Supplied material »
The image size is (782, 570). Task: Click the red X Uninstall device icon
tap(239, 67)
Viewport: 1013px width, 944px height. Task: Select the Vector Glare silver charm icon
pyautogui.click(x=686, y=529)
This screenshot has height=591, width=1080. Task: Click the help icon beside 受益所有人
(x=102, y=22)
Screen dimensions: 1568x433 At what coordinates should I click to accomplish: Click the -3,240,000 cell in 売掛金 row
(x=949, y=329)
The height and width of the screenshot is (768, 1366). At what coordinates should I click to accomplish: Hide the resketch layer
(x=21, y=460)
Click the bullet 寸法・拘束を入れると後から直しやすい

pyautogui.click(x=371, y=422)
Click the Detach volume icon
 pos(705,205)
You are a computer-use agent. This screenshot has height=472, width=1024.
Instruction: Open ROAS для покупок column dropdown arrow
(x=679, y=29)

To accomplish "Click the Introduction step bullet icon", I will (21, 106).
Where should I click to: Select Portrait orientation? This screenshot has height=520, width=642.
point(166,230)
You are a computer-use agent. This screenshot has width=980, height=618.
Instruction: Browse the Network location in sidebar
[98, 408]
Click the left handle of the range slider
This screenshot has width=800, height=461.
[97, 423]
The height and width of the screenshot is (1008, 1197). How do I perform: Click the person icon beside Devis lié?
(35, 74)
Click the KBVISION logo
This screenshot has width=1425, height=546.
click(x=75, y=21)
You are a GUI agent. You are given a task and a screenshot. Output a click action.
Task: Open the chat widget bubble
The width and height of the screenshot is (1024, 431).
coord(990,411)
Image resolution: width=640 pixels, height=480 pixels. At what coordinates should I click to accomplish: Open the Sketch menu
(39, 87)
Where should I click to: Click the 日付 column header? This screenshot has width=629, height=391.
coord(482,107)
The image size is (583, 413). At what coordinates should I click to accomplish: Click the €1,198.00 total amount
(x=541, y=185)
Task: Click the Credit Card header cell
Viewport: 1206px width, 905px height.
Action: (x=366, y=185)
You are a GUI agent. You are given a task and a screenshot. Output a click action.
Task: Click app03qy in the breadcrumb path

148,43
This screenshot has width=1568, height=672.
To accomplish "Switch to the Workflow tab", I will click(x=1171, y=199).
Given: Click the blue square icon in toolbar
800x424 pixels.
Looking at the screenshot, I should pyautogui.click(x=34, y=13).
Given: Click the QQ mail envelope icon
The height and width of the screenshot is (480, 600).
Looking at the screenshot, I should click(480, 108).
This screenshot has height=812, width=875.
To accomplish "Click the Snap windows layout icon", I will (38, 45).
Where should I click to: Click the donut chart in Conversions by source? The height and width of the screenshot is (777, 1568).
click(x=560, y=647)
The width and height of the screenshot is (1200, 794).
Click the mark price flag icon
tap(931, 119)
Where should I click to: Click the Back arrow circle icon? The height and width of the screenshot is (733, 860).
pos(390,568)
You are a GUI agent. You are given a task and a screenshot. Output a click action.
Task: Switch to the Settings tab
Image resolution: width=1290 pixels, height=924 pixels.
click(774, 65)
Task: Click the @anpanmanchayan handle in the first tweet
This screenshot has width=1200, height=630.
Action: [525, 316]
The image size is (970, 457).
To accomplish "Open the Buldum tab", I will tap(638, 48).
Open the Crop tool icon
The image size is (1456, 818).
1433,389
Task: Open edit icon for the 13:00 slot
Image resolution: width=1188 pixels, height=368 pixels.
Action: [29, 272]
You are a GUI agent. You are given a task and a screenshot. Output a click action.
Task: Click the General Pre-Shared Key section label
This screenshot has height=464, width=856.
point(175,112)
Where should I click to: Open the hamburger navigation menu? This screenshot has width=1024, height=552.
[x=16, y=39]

Exercise brief »
Rewrite everything in the records from the line containing "Given: Click the QQ mail envelope icon" down to the line containing "pos(390,568)", replacing "donut chart" with "pie chart" and leaving the rest as it stands.

Response to this task »
Given: Click the QQ mail envelope icon
The height and width of the screenshot is (480, 600).
Looking at the screenshot, I should click(480, 108).
This screenshot has height=812, width=875.
To accomplish "Click the Snap windows layout icon", I will (38, 45).
Where should I click to: Click the pie chart in Conversions by source? The height and width of the screenshot is (777, 1568).
click(x=560, y=647)
The width and height of the screenshot is (1200, 794).
Click the mark price flag icon
tap(931, 119)
Where should I click to: Click the Back arrow circle icon? The height and width of the screenshot is (733, 860).
pos(390,568)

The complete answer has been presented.